The history of alcoholic beverages goes back to mankind’s earliest days, as the development of agriculture blossomed. With the discovery and growth of crops such as wheat, barley and oats, the natural evolution of agriculture was utilization of these and other grains in the production of breads. Every group of humans who developed agriculture with grains developed a form of bread.
From bread production; that unique combination of flour and yeast created bread, but taught the bakers of the time the process of fermentation. Brewing beer was a direct result of the creation of bread and farming of grain.
Early wines were little more than sour grape juice in early times. Depending on the natural sugars of the fruit, the level of natural fermentation would determine the natural production of alcohol. In the arid regions of the Middle East, the cradle of civilization, sugar production is low compared to grapes grown in more temperate climes. As people studied this natural fermentation, the production of wines became an organized part of agriculture.
As far back as the fourth century B.C. Aristotle suggested the possibility of spirits when he wrote: “Seawater can be made potable by distillation as well and wine and other liquids can be submitted to the same process” But this insight does not seem to have been pursued until the eighth or ninth century AD.
Originally, beers and wines were crudely produced, until the process of distillation came about.
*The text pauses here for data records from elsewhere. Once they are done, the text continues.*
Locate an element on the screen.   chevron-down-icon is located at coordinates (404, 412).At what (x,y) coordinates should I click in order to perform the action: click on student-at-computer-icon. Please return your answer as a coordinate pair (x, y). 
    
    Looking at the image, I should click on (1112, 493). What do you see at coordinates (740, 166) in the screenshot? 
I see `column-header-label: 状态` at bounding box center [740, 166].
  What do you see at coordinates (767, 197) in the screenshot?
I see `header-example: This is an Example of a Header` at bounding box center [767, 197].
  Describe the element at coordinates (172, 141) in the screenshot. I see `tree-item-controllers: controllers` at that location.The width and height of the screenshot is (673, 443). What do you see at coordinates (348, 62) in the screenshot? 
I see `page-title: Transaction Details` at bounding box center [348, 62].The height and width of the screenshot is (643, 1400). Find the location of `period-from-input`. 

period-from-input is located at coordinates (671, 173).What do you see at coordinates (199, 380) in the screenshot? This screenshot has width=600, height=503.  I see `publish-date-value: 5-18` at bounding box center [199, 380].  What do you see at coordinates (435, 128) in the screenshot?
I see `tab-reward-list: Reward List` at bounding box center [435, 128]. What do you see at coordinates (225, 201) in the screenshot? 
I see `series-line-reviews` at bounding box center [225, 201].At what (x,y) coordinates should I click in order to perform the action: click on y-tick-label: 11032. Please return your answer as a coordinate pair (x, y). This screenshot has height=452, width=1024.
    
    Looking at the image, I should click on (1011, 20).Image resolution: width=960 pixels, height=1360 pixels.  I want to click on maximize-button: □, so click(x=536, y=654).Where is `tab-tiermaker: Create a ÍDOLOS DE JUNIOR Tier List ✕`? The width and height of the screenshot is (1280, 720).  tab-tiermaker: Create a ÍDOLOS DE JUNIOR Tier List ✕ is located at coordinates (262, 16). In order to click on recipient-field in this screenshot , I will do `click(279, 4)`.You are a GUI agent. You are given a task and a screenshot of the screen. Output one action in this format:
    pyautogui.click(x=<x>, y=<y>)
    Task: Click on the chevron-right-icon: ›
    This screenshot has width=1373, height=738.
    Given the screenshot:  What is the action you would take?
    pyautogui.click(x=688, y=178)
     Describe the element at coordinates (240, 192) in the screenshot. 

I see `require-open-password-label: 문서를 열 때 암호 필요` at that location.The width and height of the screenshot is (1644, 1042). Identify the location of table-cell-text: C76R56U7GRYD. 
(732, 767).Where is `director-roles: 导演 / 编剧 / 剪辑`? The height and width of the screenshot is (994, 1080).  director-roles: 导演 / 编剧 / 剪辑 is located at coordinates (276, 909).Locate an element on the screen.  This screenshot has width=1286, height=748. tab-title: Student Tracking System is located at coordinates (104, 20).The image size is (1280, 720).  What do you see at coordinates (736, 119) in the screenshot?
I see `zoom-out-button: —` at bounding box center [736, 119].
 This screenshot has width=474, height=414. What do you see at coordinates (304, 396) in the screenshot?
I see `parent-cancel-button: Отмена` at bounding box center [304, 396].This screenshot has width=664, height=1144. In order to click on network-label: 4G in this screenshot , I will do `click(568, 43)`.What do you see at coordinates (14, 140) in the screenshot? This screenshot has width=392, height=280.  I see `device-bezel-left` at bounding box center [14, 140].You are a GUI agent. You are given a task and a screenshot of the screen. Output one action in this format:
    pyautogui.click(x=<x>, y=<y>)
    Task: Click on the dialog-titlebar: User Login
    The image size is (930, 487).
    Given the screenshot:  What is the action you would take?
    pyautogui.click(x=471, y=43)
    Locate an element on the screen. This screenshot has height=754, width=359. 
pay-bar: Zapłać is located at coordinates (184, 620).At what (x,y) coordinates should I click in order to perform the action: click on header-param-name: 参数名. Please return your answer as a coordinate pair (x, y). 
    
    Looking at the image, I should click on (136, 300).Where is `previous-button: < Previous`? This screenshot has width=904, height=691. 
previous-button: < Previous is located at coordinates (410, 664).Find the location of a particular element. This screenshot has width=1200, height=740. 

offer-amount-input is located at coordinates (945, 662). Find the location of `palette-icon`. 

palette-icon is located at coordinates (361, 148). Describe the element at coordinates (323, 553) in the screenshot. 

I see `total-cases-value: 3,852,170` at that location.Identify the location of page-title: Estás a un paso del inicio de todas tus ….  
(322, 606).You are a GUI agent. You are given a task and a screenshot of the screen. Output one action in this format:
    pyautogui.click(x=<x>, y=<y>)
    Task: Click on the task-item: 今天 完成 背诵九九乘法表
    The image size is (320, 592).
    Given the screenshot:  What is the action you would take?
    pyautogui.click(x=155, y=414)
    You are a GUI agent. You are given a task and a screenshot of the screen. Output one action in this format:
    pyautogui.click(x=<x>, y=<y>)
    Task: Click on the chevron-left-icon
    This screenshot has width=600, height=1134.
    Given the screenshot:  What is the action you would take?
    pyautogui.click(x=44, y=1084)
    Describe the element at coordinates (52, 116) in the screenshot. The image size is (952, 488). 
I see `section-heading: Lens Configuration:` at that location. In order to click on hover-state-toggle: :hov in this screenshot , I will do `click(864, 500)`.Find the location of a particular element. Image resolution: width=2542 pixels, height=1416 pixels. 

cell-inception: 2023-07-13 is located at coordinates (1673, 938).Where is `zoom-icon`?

Distillation is a very old technique, which was, used by the Chinese 3000 years BC, the East Indians 2500 years BC, the Egyptians 2000 years BC, the Greeks1000 years BC, and the Romans 200 years BC. In the beginning, all of the above cultures produced a liquid, later called alcohol by the Arabs, which was used for medicinal purposes and to make perfumes.
The principal food crops of ancient Egypt, barley and emmer, were used to make beer and bread, the main staples of the Egyptian diet. Grains were harvested and stored in granaries until ready to be processed. The quantities harvested each season far exceeded the needs of the country, so much was exported to neighbouring countries, providing a rich source of income for the Egyptian treasury.
By the sixth century AD, the Arabs had started to invade Europe and at the same time released the technique of distillation. Alchemists and monks progressively improved both the technique and the distillation equipment.
In 1250, Arnaud de Villeneuve was the first to distill wines in France; he called the product, which resulted from this process, eau-de-vie or Water Of life. He attributed to it the virtue of prolonging life.
Today, the pot still used in the Cognac area is known as an alambic. “Ambix” is a Greek word defined as a vase with a small opening. This vase was part of the distillation equipment. Initially, the Arabs changed the word “Ambix” to “Ambic’ and called the distillation equipment “Al Ambic.” Later in Europe, the word was changed to alambic. The Dutch, French, Irish, Scottish, and others started producing distilled spirits around the 15th and the 16th century. They created gin (Holland), whiskey (Scotland and Ireland), Armagnac (France), and Cognac (France).
If the capacity of the still depended on the purpose of the distillation, then the shape was related to the country that used the distillation equipment. In the Cognac region around 1600, the Chevalier of Croix Marron perfected the eau-de-vie through double distillation. In France, Chaptal (1780) and Adam (1805) dramatically improved the efficiency of distillation and gave the alambic its final design. The Cognac makers, continually seeking to obtain the best quality for their Cognac, brought both the Alambic design and the double distillation methods to the peak of perfection.
In North America, Bourbons and whiskies were first produced around 1750. In the booklet America Brandy Land, published by the California Brandy Advisory Board, the Mission San Fernando produced around 2000 barrels of brandy during the 1830s. Father Duran, the brandy maker at Mission Santa Barbara, produced brandy double distillation.
Progressively during the 1950s, most of brandy producers gave up distilling. Those who continued to distill preferred use of the column still because of its ability to produce a brandy compatible to the consumer trend.
During the last few decades, in California, one has noticed the American palate becoming more and more educated and ready for sophisticated products. At the same time, many wines and sparkling wines have reached a very high level of quality and are recognized as world-class products. In the 1980s, well-established and new brandy producers decided the time had come to develop a more complex California brandy. Today, if one produces a brandy using an ‘alambic” and the Cognac distillation method, the brandy can be called Alambic brandy.